Malgré les tentatives des autorités pour rassurer sur l'avenir des établissements financiers russes, les économistes sont unanimes : la crise bancaire ne fait que commencer et va ébranler le secteur tout au long de l'année.
Fin 2008, l'État russe a pourtant déjà débloqué quelque 300 milliards de roubles (6,7 milliards d'euros au taux actuel) en soutien au système bancaire, très dépendant des capitaux étrangers et fortement affecté par l'assèchement du crédit sur la scène internationale.
Mais ces plans d'aide ne devraient pas être les derniers.

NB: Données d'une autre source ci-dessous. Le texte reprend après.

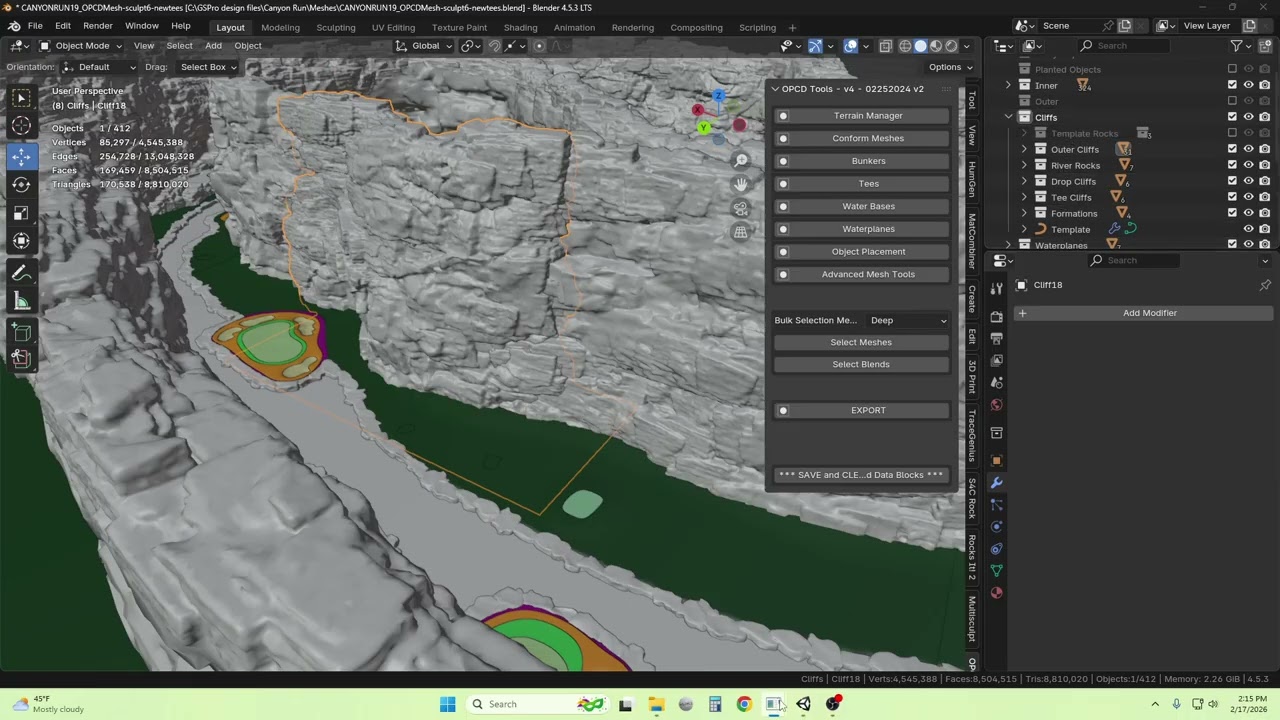
Task: Click the Add Modifier button
Action: coord(1149,313)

Les nuages vont continuer à s'accumuler « au cours des six à neuf prochains mois », en raison de la hausse des créances douteuses, prédit Chris Waefer, économiste de la banque d'investissement moscovite Uralsib, interrogé par l'AFP.
En février, les prêts non performants, c'est-à-dire risquant de ne pas être payés, représentaient 3,1 % des crédits aux entreprises, selon des chiffres publiés par la Banque centrale de Russie (BCR).

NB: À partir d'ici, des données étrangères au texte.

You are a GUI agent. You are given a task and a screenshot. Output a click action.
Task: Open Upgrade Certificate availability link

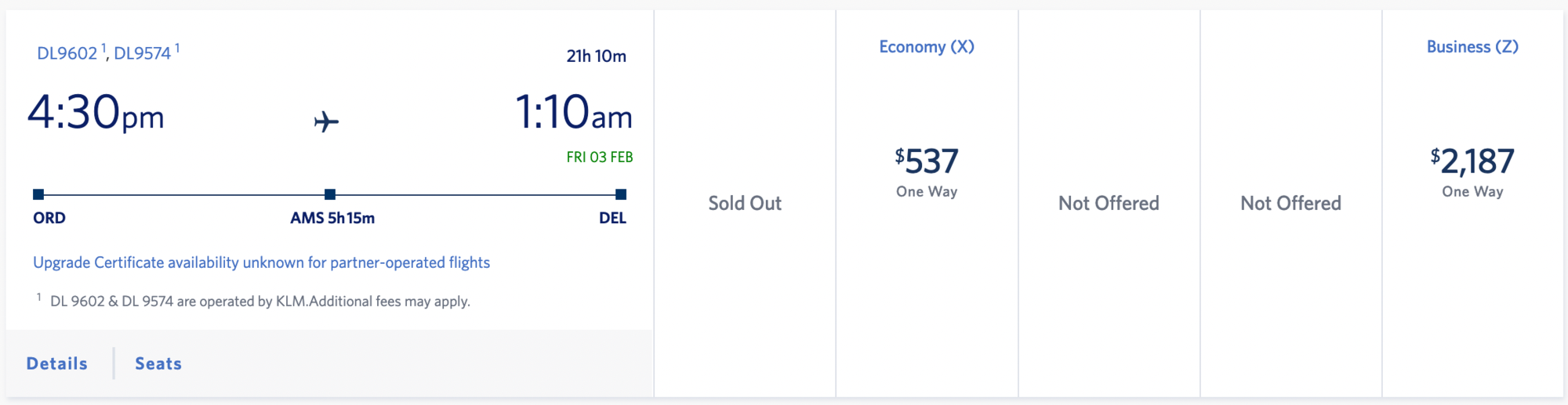(261, 262)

« La raison principale (de ces impayés) est la chute de la demande : les entreprises ne peuvent plus écouler leur production, recevoir de l'argent et rembourser les crédits », expliquait récemment l'édition russe de l'hebdomadaire Newsweek.
Du côté des particuliers, la part des impayés s'élevait en février à 4,4 % du portefeuille de crédits.

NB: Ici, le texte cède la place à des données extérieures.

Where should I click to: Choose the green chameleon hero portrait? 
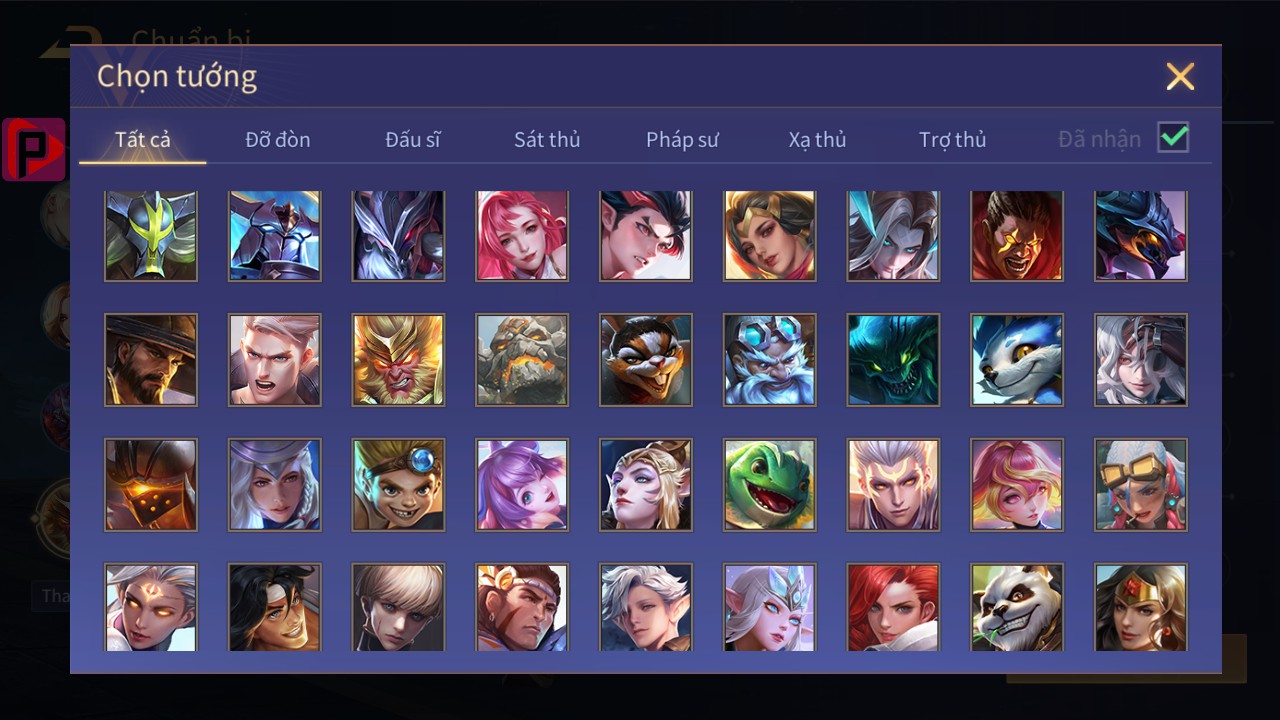pyautogui.click(x=769, y=484)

Et alors que l'économie russe est en train de subir un net « ralentissement » - son produit intérieur brut a chuté de 7 % au premier semestre 2009, contre une croissance record de 8,5 % pour la même période de l'année précédente - la proportion des prêts non performants va continuer à croître, explique James Watson, de l'agence de notation financière Fitch Ratings.
Pour l'heure, il reste difficile d'évaluer la part que peuvent atteindre ces impayés.
Ainsi, le patron de la banque publique VTB, Andreï Kostine, l'estime à environ 10 %, tandis que le président de l'établissement semi-public Sberbank et ancien ministre du Développement économique, Guerman Gref, avance le chiffre de 20 %.
Dans ce contexte, « de nombreuses banques vont avoir besoin de capitaux supplémentaires », remarque James Watson.
Les petits établissements et ceux fortement exposés au secteur immobilier, en pleine déroute, « seront incapables de survivre », prévient de son côté Chris Weafer.
Selon l'analyste, entre 300 et 400 banques disparaîtront, soit parce qu'elles auront fait faillite, soit parce qu'elles auront été absorbées par des banques plus grosses. Mais « il est nécessaire que cela arrive », juge-t-il, soulignant que fin décembre, la Russie comptait 1 112 établissements au total, soit « plus qu'aux États-Unis ».
Une situation héritée du manque de régulation des années 1990 : à l'époque, rappelle-t-il, « il était possible d'obtenir une licence bancaire avec un capital de 1 000 dollars ».